(SET PROBLEM) Reproduce the records below verbatim, from their start through the line containing "This screenshot has height=978, width=1503.", leaving out the pictures.

□ □ □ □ □ □ □

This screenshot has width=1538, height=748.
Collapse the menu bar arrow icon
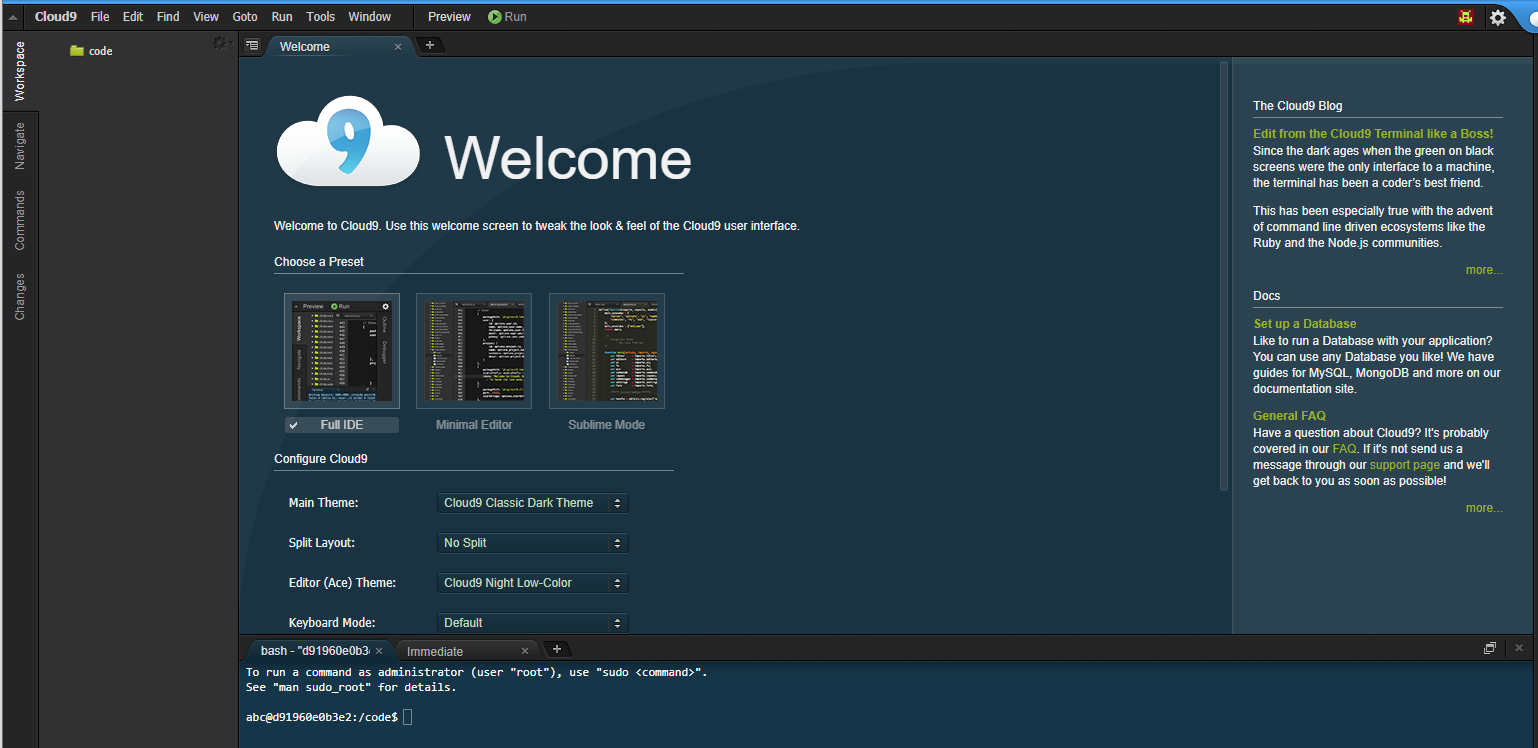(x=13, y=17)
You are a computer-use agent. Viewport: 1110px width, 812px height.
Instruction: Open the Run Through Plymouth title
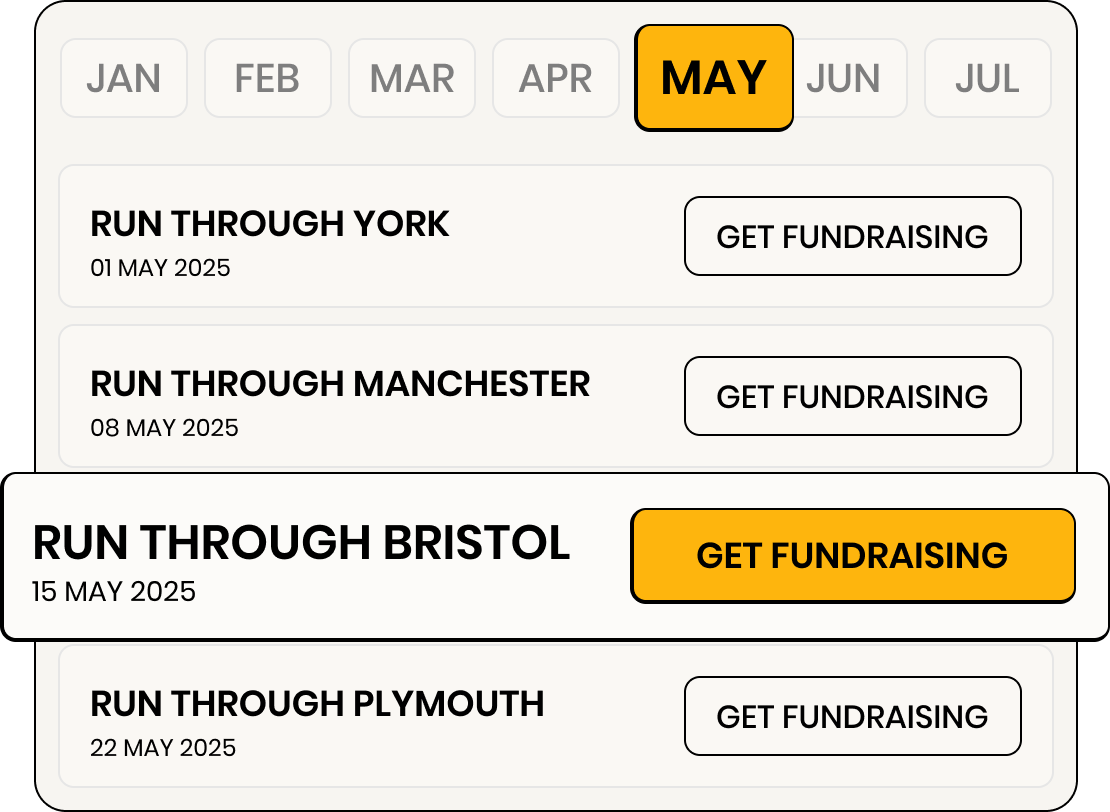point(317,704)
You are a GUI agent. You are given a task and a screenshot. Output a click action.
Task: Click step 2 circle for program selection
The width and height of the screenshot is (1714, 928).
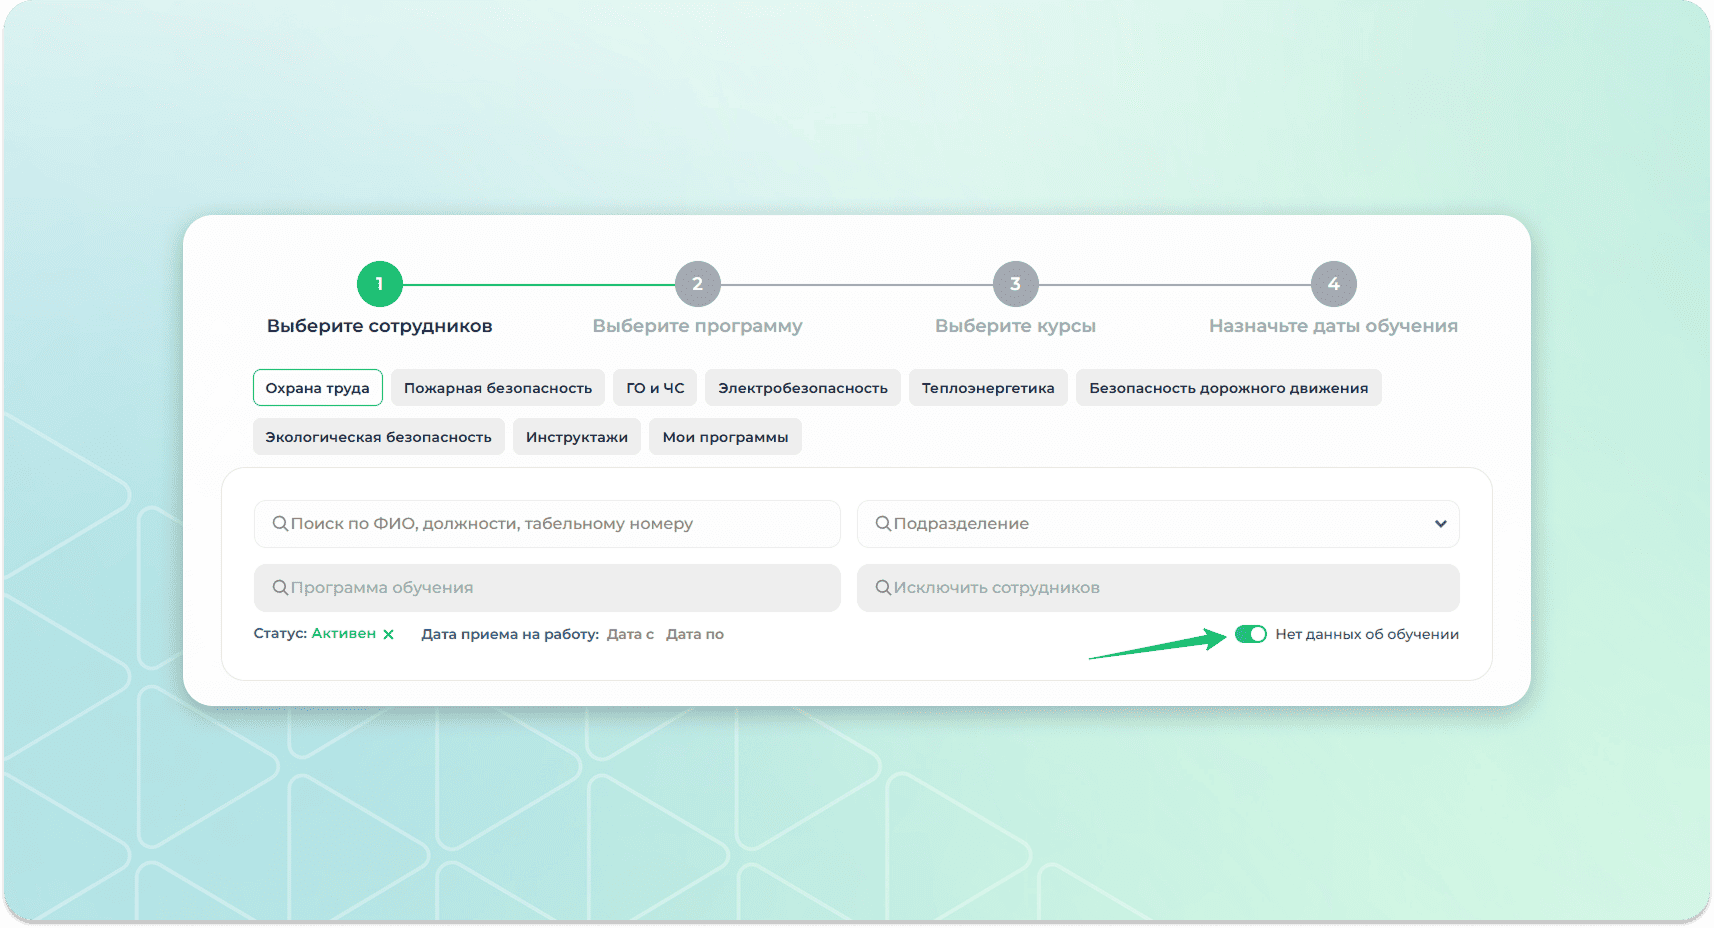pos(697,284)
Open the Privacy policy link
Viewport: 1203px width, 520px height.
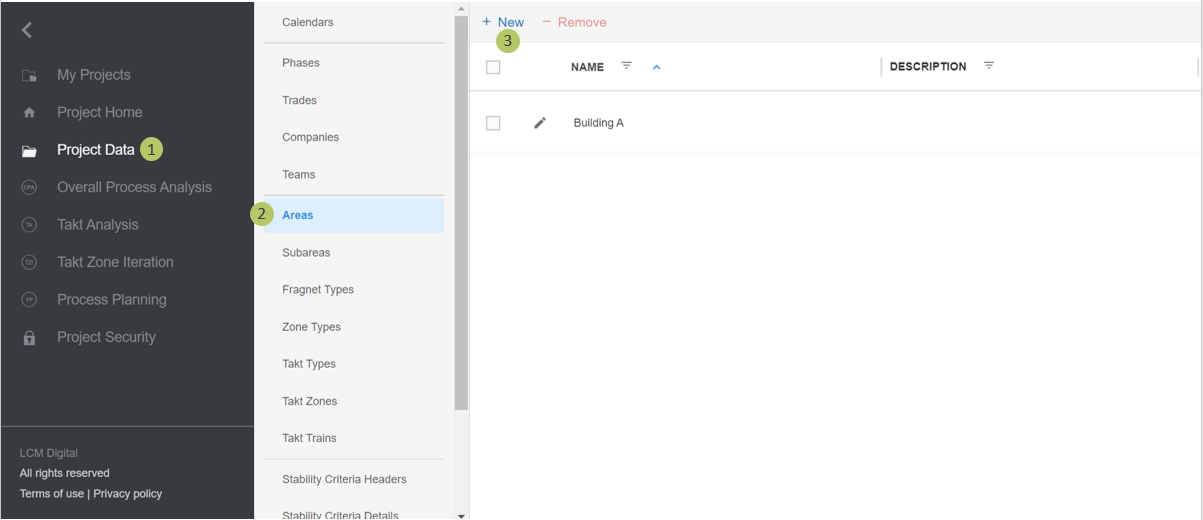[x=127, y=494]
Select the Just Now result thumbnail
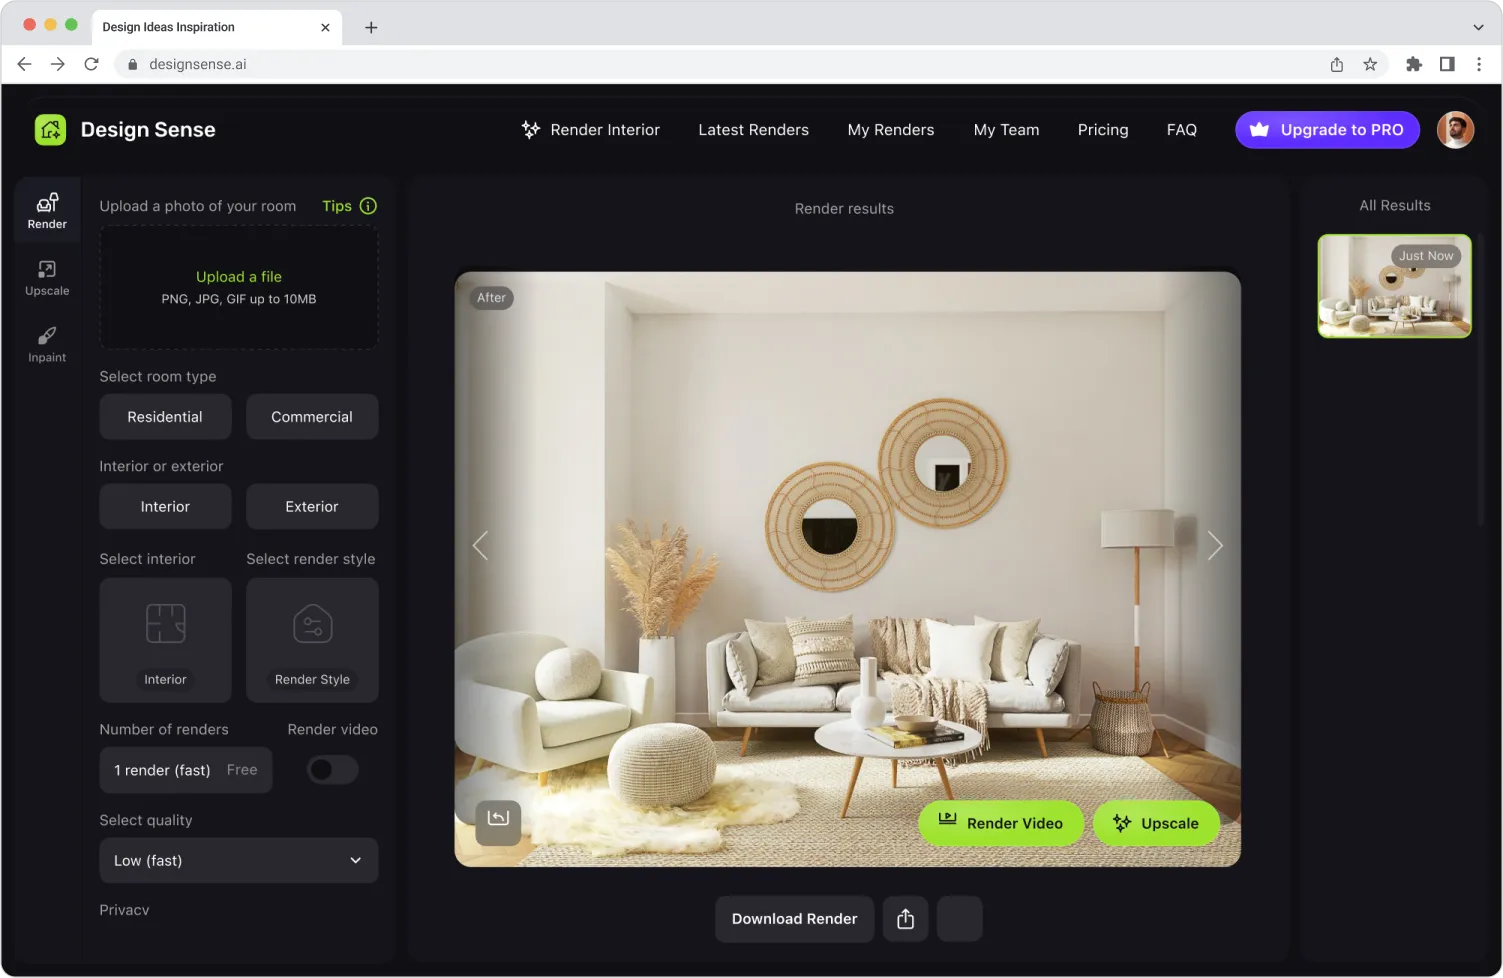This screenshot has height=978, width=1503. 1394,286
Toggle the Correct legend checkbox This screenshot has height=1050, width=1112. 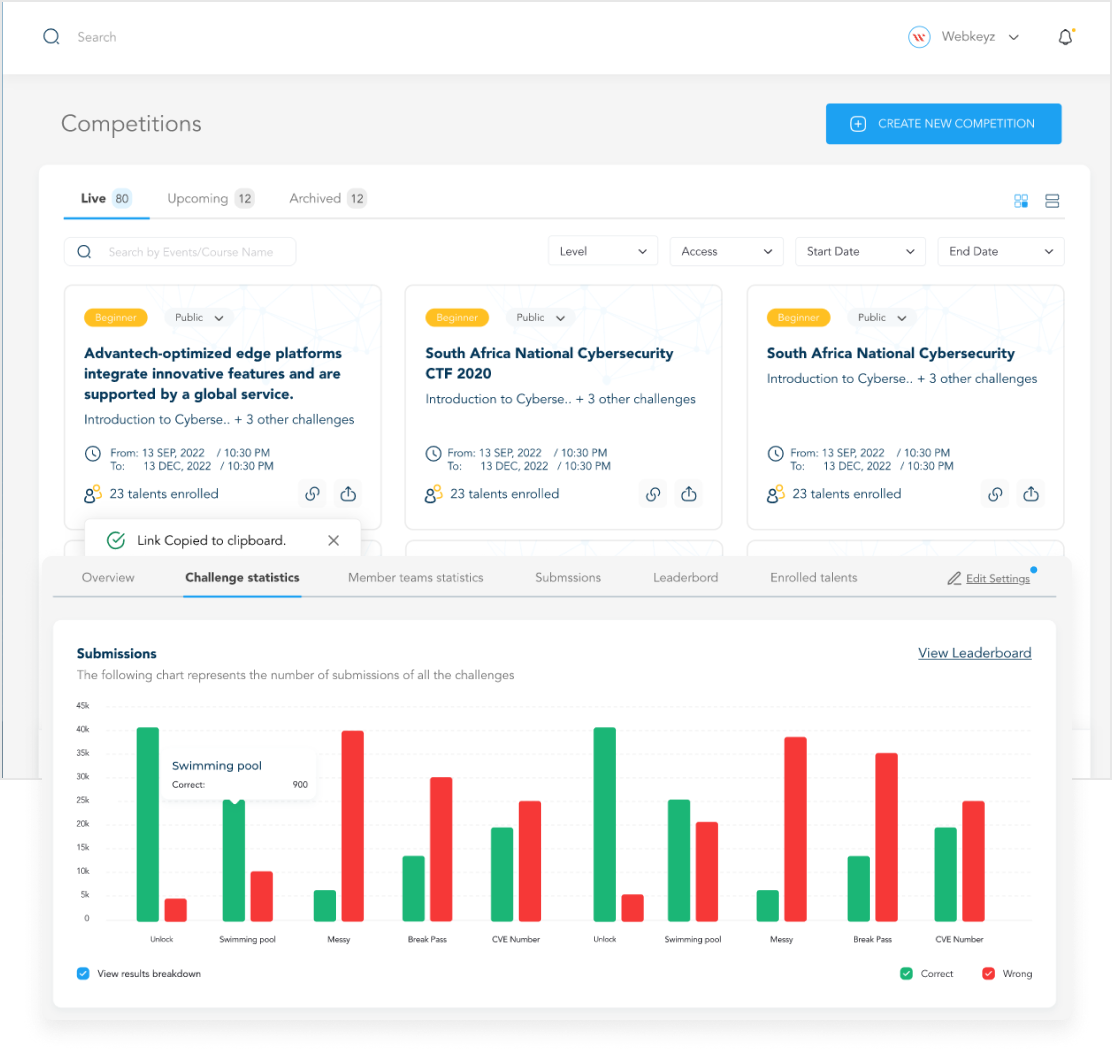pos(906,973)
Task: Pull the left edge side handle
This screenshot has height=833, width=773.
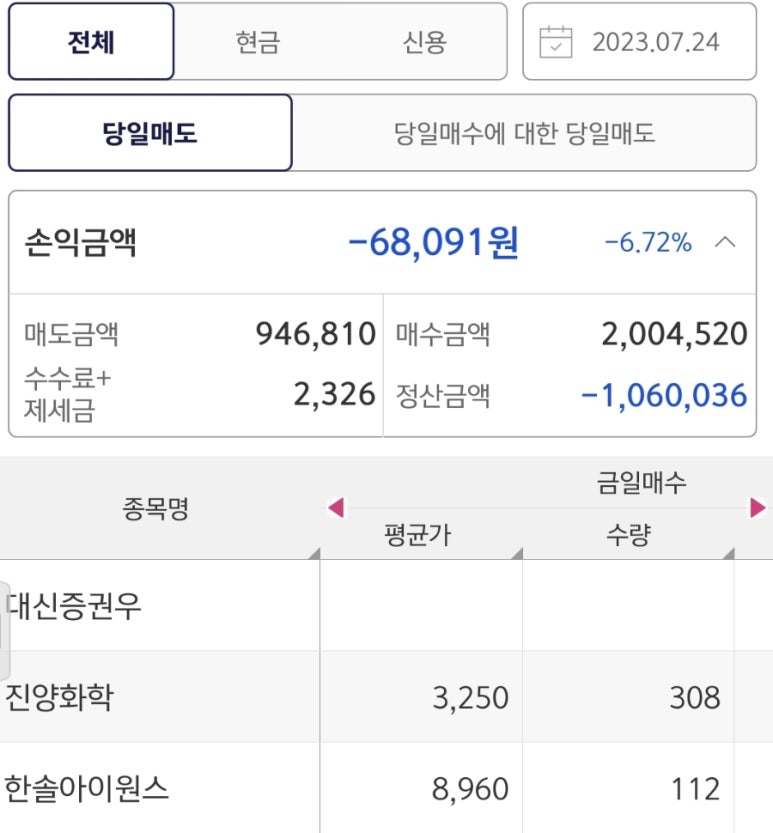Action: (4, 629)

□ □ □ □ □ □ □

(EXERCISE RESULT)
This screenshot has width=1538, height=748.
Collapse the menu bar arrow icon
(x=13, y=17)
You are a computer-use agent. Viewport: 1110px width, 812px height.
Instruction: Open the Run Through Plymouth title
point(317,704)
You are a GUI agent. You are given a task and a screenshot. Output a click action.
Task: Click step 2 circle for program selection
The width and height of the screenshot is (1714, 928).
pos(697,284)
Open the Privacy policy link
Viewport: 1203px width, 520px height.
[x=127, y=494]
Select the Just Now result thumbnail
This screenshot has height=978, width=1503. 1394,286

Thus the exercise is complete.